# THE REQUEST
Please return every line of the entries below unchanged, leaving out the pictures.
■ ■ ■ ■
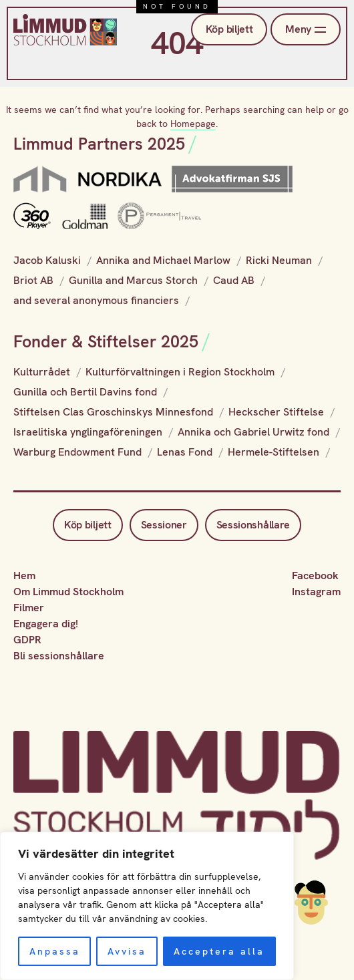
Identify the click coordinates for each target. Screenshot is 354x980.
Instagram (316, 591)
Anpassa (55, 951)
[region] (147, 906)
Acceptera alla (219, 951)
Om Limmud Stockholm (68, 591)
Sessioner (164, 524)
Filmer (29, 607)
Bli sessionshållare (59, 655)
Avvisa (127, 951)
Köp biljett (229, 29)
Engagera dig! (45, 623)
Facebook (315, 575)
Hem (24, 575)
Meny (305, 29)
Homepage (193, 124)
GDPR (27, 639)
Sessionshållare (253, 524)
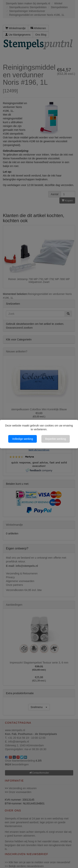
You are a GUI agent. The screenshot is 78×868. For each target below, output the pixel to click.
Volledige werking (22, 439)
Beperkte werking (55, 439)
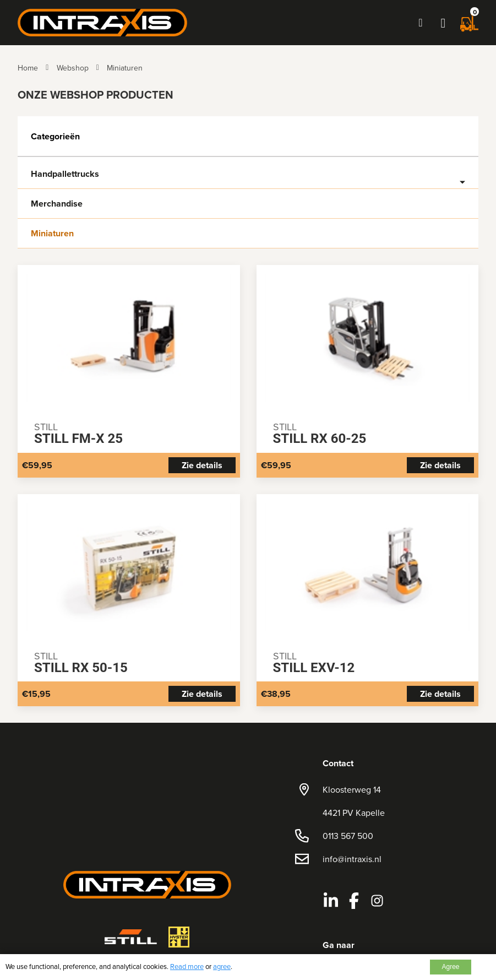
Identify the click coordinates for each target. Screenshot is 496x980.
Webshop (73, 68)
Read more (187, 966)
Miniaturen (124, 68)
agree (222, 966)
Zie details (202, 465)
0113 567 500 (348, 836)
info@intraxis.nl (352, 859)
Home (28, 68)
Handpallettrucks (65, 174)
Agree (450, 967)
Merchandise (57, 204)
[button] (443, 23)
■ ■ ■ ■
# RESULT OF THIS EXERCISE
Identify the click coordinates for each target. Screenshot is 354x980.
Instagram (316, 591)
Anpassa (55, 951)
[region] (147, 906)
Acceptera alla (219, 951)
Om Limmud Stockholm (68, 591)
Sessioner (164, 524)
Filmer (29, 607)
Bli sessionshållare (59, 655)
Avvisa (127, 951)
Köp biljett (229, 29)
Engagera dig! (45, 623)
Facebook (315, 575)
Hem (24, 575)
Meny (305, 29)
Homepage (193, 124)
GDPR (27, 639)
Sessionshållare (253, 524)
You are a GUI agent. The screenshot is 78×868. For each target below, output the pixel to click.
Volledige werking (22, 439)
Beperkte werking (55, 439)
Identify the click coordinates for each target. Screenshot is 496x980.
Webshop (73, 68)
Read more (187, 966)
Miniaturen (124, 68)
agree (222, 966)
Zie details (202, 465)
0113 567 500 (348, 836)
info@intraxis.nl (352, 859)
Home (28, 68)
Handpallettrucks (65, 174)
Agree (450, 967)
Merchandise (57, 204)
[button] (443, 23)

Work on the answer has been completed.